人驱动蛋白纺锤体（KSP）ATP酶活性及伊匹奈西（SB-715992）抑制作用的稳态动力学分析[1]
采用丙酮酸激酶-乳酸脱氢酶偶联检测系统（通过ADP生成偶联NADH氧化）进行驱动蛋白特异性分析，监测340 nm处吸光度变化。

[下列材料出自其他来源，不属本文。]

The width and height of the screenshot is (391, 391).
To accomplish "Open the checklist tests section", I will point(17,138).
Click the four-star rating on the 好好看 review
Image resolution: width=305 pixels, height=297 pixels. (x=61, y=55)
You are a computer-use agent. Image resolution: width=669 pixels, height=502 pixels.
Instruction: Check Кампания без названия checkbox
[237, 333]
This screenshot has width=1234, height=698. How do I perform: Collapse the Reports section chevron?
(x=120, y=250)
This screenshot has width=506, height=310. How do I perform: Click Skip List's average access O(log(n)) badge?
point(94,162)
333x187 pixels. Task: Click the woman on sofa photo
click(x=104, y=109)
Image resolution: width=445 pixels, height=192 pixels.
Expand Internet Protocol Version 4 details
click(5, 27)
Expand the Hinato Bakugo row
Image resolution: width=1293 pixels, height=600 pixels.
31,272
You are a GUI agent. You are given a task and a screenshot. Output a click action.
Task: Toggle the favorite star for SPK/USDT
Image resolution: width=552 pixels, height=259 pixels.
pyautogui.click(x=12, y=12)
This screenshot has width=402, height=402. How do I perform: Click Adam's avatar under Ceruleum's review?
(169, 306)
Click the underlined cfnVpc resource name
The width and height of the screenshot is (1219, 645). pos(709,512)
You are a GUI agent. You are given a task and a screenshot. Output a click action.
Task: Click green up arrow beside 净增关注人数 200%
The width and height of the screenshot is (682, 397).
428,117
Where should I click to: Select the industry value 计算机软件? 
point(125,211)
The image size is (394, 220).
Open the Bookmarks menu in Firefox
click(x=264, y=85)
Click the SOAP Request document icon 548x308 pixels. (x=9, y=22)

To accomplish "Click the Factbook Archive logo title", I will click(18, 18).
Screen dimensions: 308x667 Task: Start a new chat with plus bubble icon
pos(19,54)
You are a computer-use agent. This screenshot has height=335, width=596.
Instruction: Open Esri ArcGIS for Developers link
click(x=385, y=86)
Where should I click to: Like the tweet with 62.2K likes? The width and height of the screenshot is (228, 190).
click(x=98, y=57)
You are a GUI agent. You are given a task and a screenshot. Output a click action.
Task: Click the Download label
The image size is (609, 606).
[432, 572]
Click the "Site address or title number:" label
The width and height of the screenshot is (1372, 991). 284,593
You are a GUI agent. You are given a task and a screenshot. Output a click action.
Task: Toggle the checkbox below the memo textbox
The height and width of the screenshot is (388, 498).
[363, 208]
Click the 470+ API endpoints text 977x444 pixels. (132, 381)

使用基于荧光的灵敏检测系统（包含丙酮酸激酶、丙酮酸氧化酶和辣根过氧化物酶偶联体系，将ADP生成与Amplex Red氧化为荧光试卤灵相偶联）进行纳摩尔浓度KSP的稳态研究，通过荧光信号（λ激发=520 nm，λ发射=580 nm）监测试卤灵生成。稳态生化实验在PEM25缓冲液[25 mM PIPES-K+ (pH 6.8)、2 mM MgCl2、1 mM EGTA]中进行，涉及微管的实验需添加10 µM紫杉醇。稳态抑制IC50测定条件为：500 µM ATP、5 µM微管蛋白、1 nM KSP的PEM25缓冲液体系。通过浓度-响应曲线计算伊匹奈西（SB-715992）的表观抑制解离常数（Ki app），并采用Morrison方程对酶浓度进行显式校正。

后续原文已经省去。